◆ ARBEITSAUFTRAG 1
Beantworten Sie anhand des bereitgestellten Textes folgende Fragen:
(a) Welche Bestimmung der DSGVO erlaubt eine abweichende nationale Regelung für eine Verarbeitung zu journalistischen Zwecken?
(b) Welches deutsche Gesetz wird durch die DSGVO verdrängt?
(c) Welcher Erwägungsgrund wird für die Datenspeicherung zu Werbezwecken ohne Einwilligung angeführt?
◆ ARBEITSAUFTRAG 2
Übersetzen Sie den Satz „Ich selber vertraue in unsere unabhängige Rechtsprechung.“ aus dem bereitgestellten Text ins Englische.

◆ BEREITGESTELLTER TEXT
------------------------------------------------------------------------

Und nun zu den Fotografen. Für diese gilt nicht etwa „das Ende der Fotografie, wie wir sie kennen“, wie es der eine oder andere Kollege bereits ausgerufen hat. Richtig ist zwar, dass die DSGVO als europäische Verordnung demnächst die Musik macht und deutsche Gesetze wie das Kunsturhebergesetz verdrängt. Doch sieht gerade Art. 85 Abs. 1 u. 2 DSGVO vor, dass eine Verarbeitung zu journalistischen Zwecken im nationalen Recht abweichend geregelt werden kann (sog. „Öffnungsklausel“). Solche Regeln gibt es aber bereits, v.a. in den §§ 22 u. 23 KUG, die das Fotografieren bisher schon weitgehend erlaubt haben. Mir fällt kein vernünftiger Grund ein, warum dies nicht genau die Regeln sein sollen, die die Lücke füllen sollen, die die DSGVO dem einzelnen Mitgliedsstaat ausdrücklich lässt. Nun, wenden andere ein, die Öffnungsklausel sei nur für die institutionalisierte Presse vorgesehen. Hobbyfotografen fielen hinten runter. Glaub ich nicht. Journalist ist, wer einmal versucht hat, unfallfrei einen Leserbrief zu schreiben, hat meine Repetitorin mir vor 20 Jahren beigebracht. Muss auch so sein, denn anders funktioniert die Presse nicht. Wer Grundrechtsträger ist, ist nicht Definitionssache der Schließer. Richtig ist, dass die Ländergesetzgeber etwas an ihren Landespressegesetzen tun müssen. Aber das ist nicht unser Thema und betrifft auch die Hobbyfotografen nur am Rande. Übrigens: spannend wird sich die Diskussion entwickeln, ob sich nicht vielleicht ein „berechtigtes Interesse“ finden lässt, das die Veröffentlichung ohne Einwilligung erlaubt (Art. 6 Abs. 1 lit f) DSGVO). Wenn Datenspeicherung zu Werbezwecken ohne Einwilligung zulässig ist (Erwägungsgrund 47), warum sollte die Interessenabwägung in diesem Fall dann völlig anders ausfallen? Dann wäre am Ende mit der DSGVO sogar mehr erlaubt als zuvor ohne sie.

Ich selber vertraue in unsere unabhängige Rechtsprechung. Sie hat in diesem Bereich bisher viel richtig gemacht.

Beispiel „Private als Zeitgeschichte”

------------------------------------------------------------------------

◆ DATENBLOCK
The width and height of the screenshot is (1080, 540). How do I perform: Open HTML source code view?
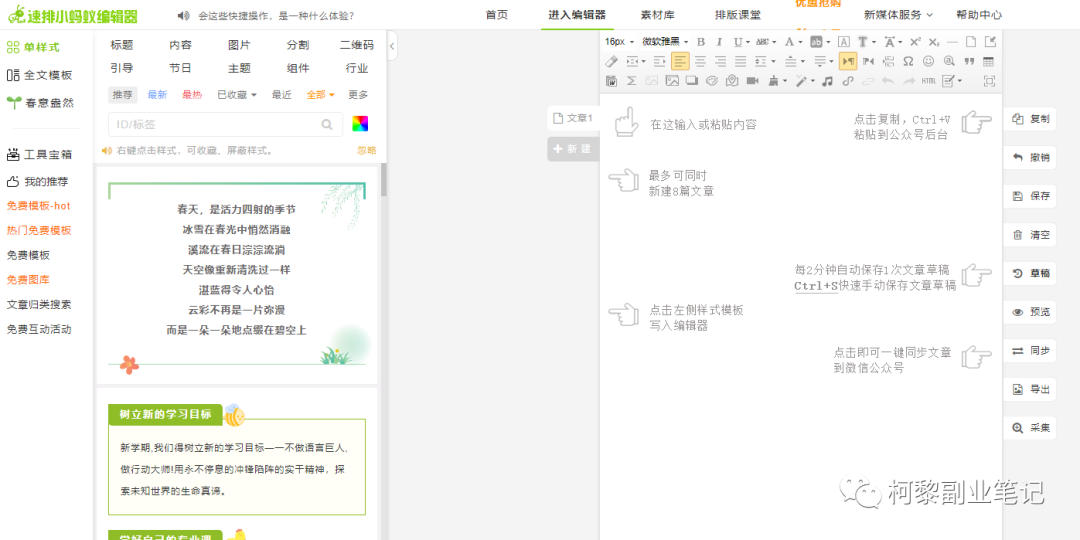coord(929,81)
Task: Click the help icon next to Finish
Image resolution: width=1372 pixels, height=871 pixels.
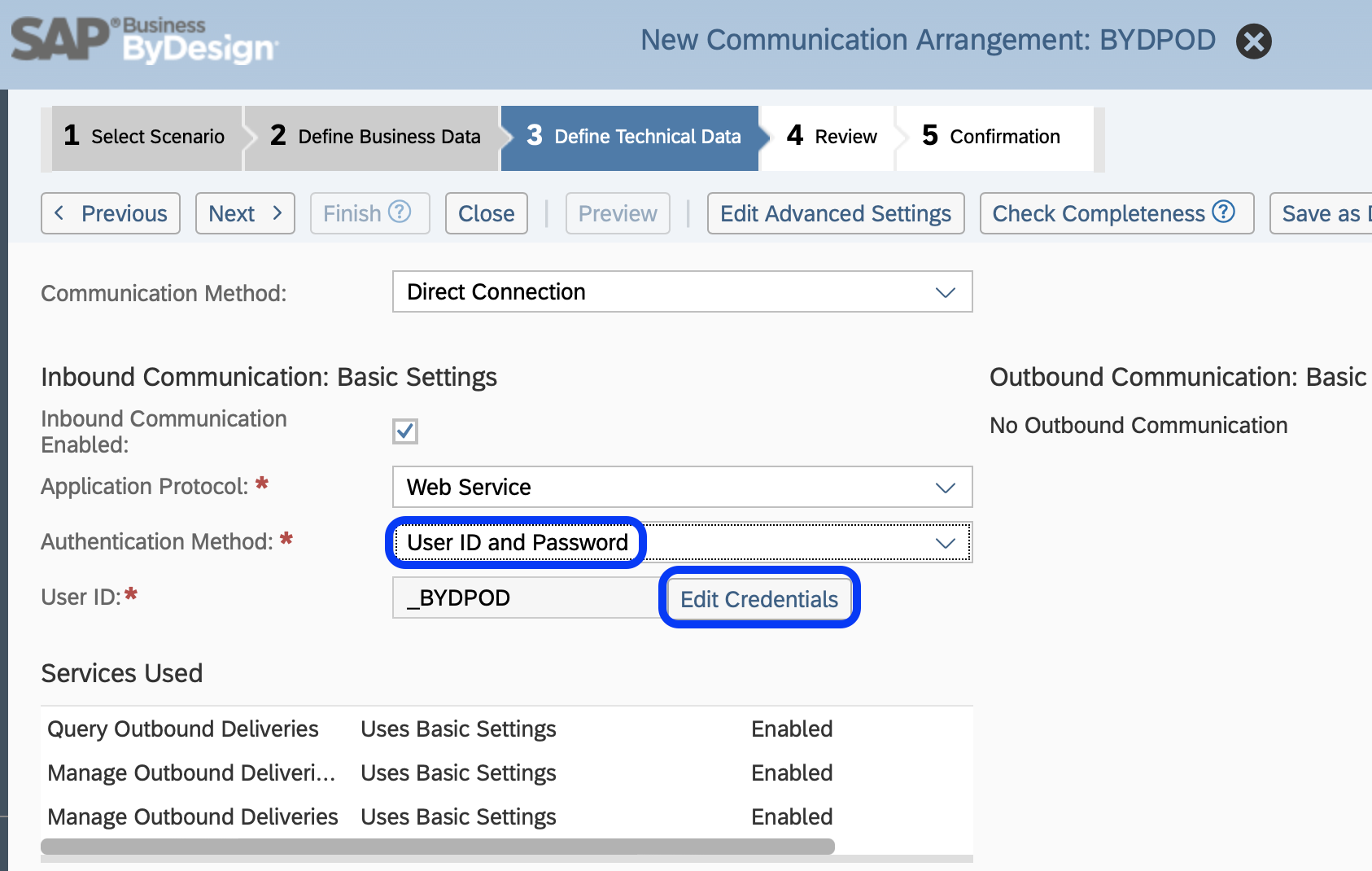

------------------------------------------------------------------------

◆ LÖSUNG 1
(a) Art. 85 Abs. 1 u. 2 DSGVO
(b) Das Kunsturhebergesetz
(c) Erwägungsgrund 47

◆ LÖSUNG 2
I myself have trust in our independent judiciary.